Canadian securities regulators have granted relief from certain regulatory requirements that will enable the distribution of contracts for difference (CFDs) to ordinary retail investors.

A CFD is a derivative that allows investors to obtain economic exposure to the price movement of an underlying financial instrument, such as a share, index, market sector, currency, treasury or commodity, without the need for ownership and physical settlement. It represents an agreement between the contract’s issuer and an investor to exchange the difference between the value of the underlying financial instrument at the opening of a position and the value of the same financial instrument at the closing of the position. They are distributed over-the-counter and are not transferable.

According to Friday’s OSC Bulletin, regulators received an application from CMC Markets seeking permission to issue CFDs via a shelf prospectus through its online trading platform.

CMC Markets is a global leader in online derivates trading. It has offices in Toronto, and around the world.

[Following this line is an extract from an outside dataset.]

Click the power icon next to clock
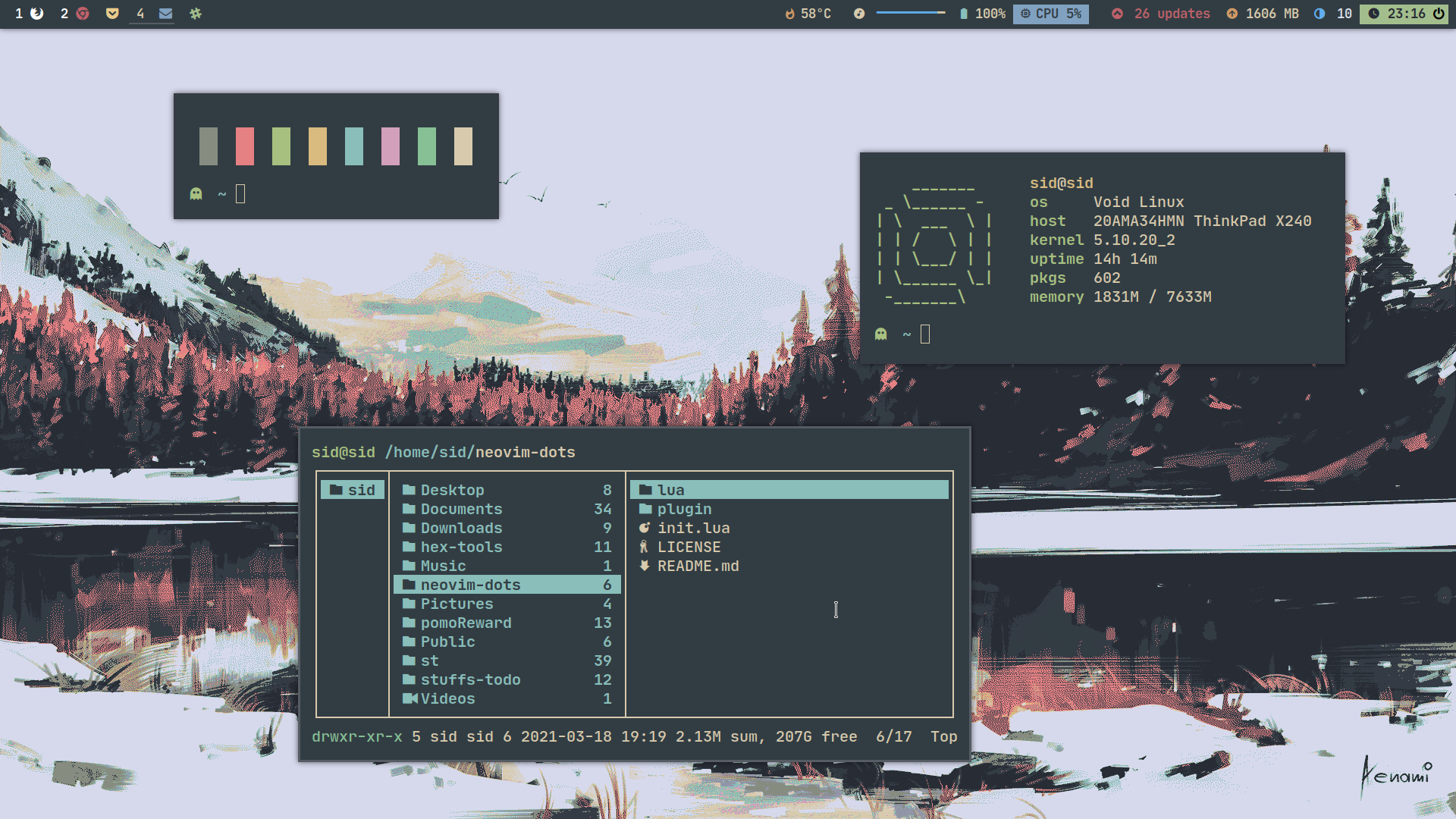 1439,14
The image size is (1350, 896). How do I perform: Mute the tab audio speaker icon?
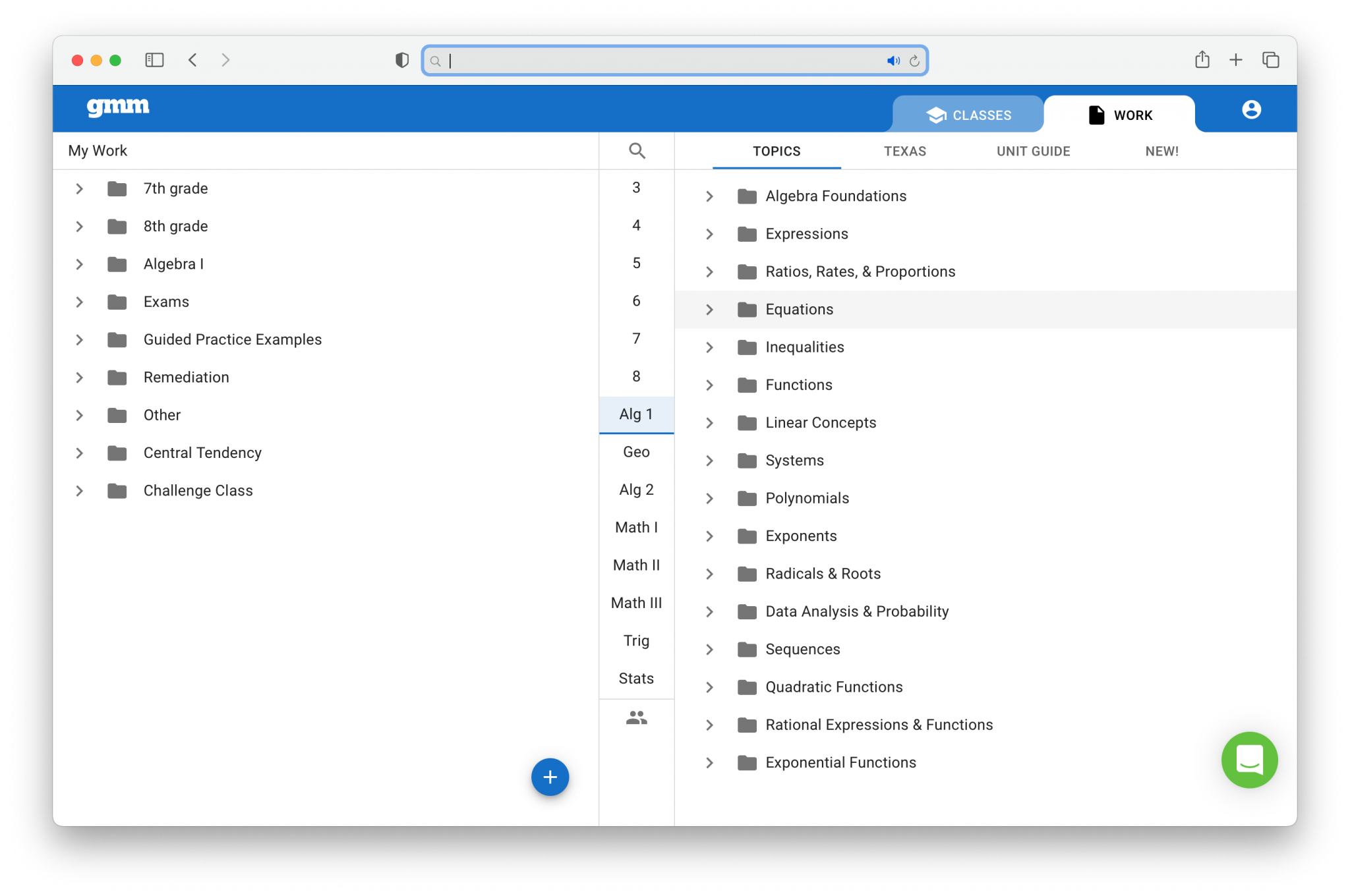(893, 61)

The company currently offers CFDs to “accredited investors” in Canada through its internet platform, and it “wishes to expand this platform to include non-accredited investors, the Bulletin notes. To do so, it proposes to file a short form shelf prospectus in connection with its offering of CFDs and become a reporting issuer; and to meet disclosure requirements by the combination of disclosure in the prospectus and the prospectus supplement, similar to recent prospectus offerings of linked notes.

The relief was granted, subject to certain conditions. According to the decision, CMC intends to file prospectus supplements for a variety of underlying instruments, such as: shares and other listed securities including exchange traded funds; indices; commodities; treasuries; and, foreign exchange.